------ AVAILABLE DATA

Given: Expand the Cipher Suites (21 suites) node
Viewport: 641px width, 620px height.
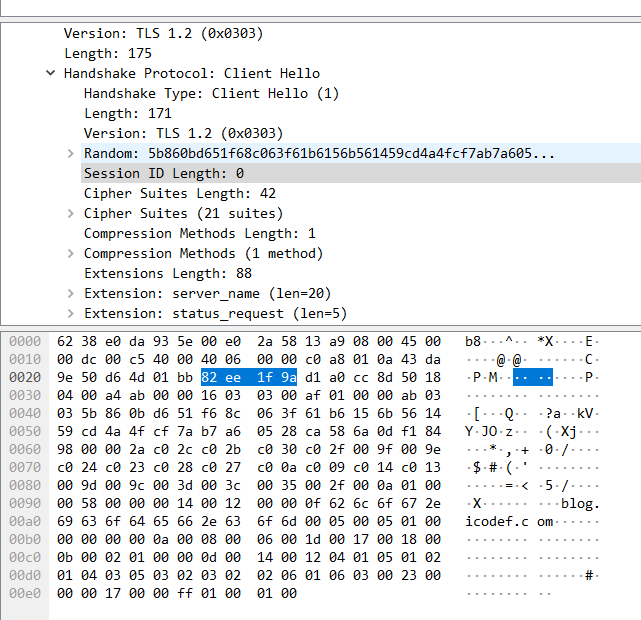Looking at the screenshot, I should click(x=70, y=213).
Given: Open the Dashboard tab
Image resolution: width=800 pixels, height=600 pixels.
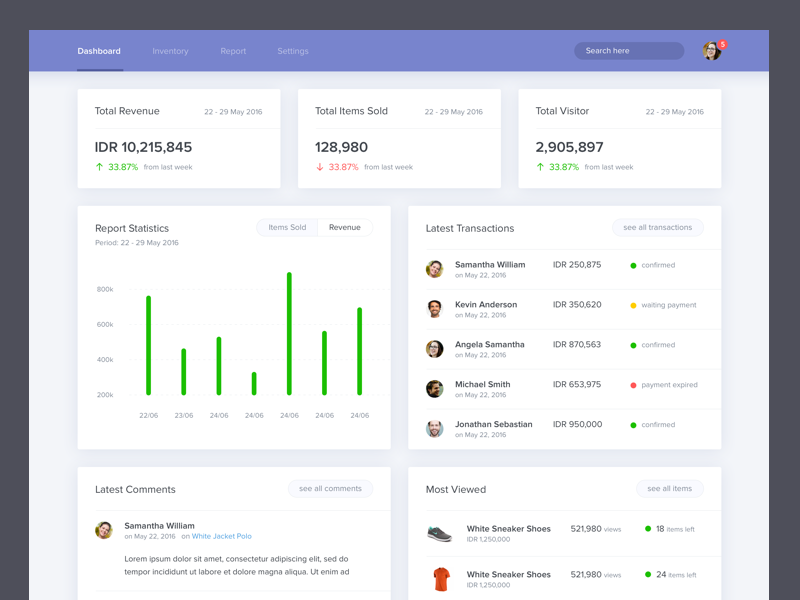Looking at the screenshot, I should pos(99,51).
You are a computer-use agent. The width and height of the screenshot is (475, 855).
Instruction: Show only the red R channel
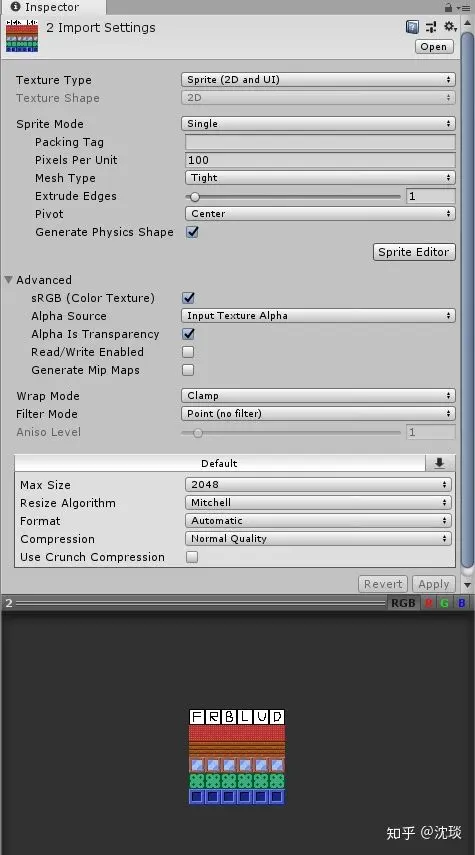pos(429,603)
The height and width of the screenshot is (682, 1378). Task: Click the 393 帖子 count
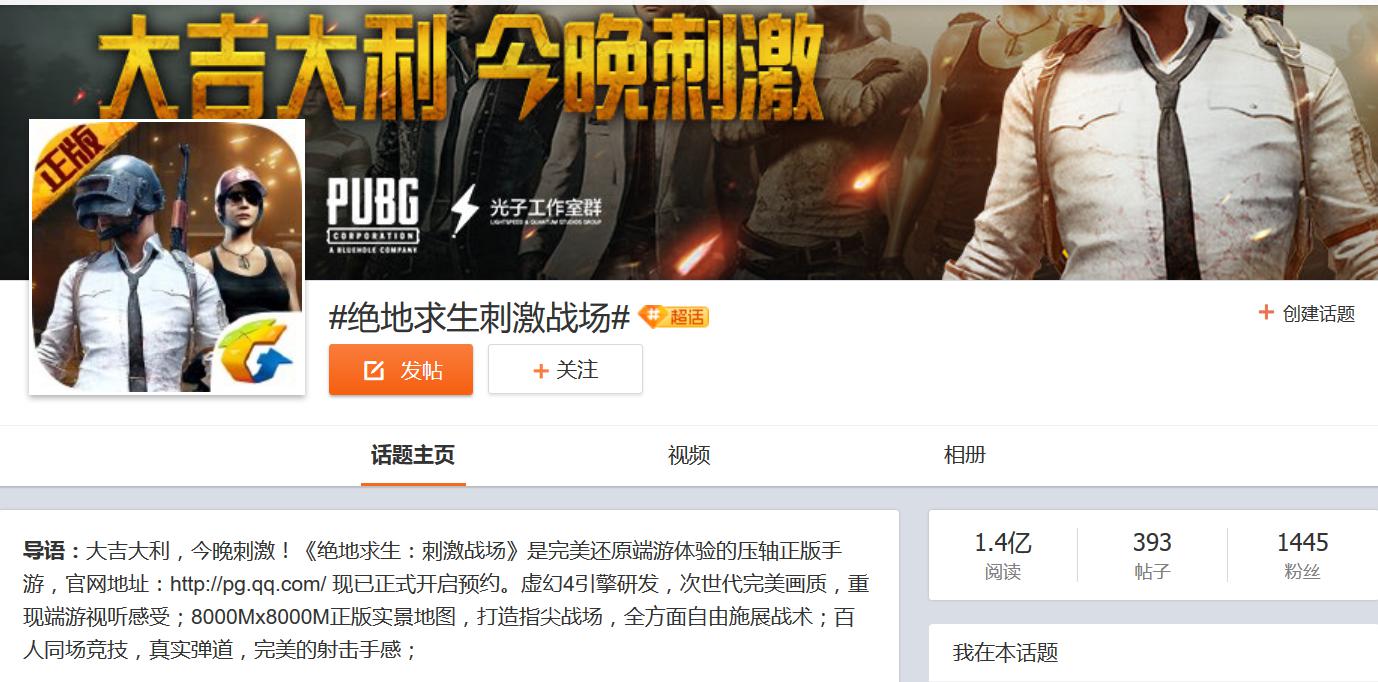1152,555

------------

EXERCISE PROMPT. Copy every line of the items above word for word, leaving out the pictures.

THE REPLY.
Given: Expand the Cipher Suites (21 suites) node
Viewport: 641px width, 620px height.
Looking at the screenshot, I should click(x=70, y=213).
Given: Open the Dashboard tab
Image resolution: width=800 pixels, height=600 pixels.
Looking at the screenshot, I should pos(99,51).
You are a computer-use agent. The width and height of the screenshot is (475, 855).
Instruction: Show only the red R channel
pos(429,603)
The height and width of the screenshot is (682, 1378). Task: Click the 393 帖子 count
1152,555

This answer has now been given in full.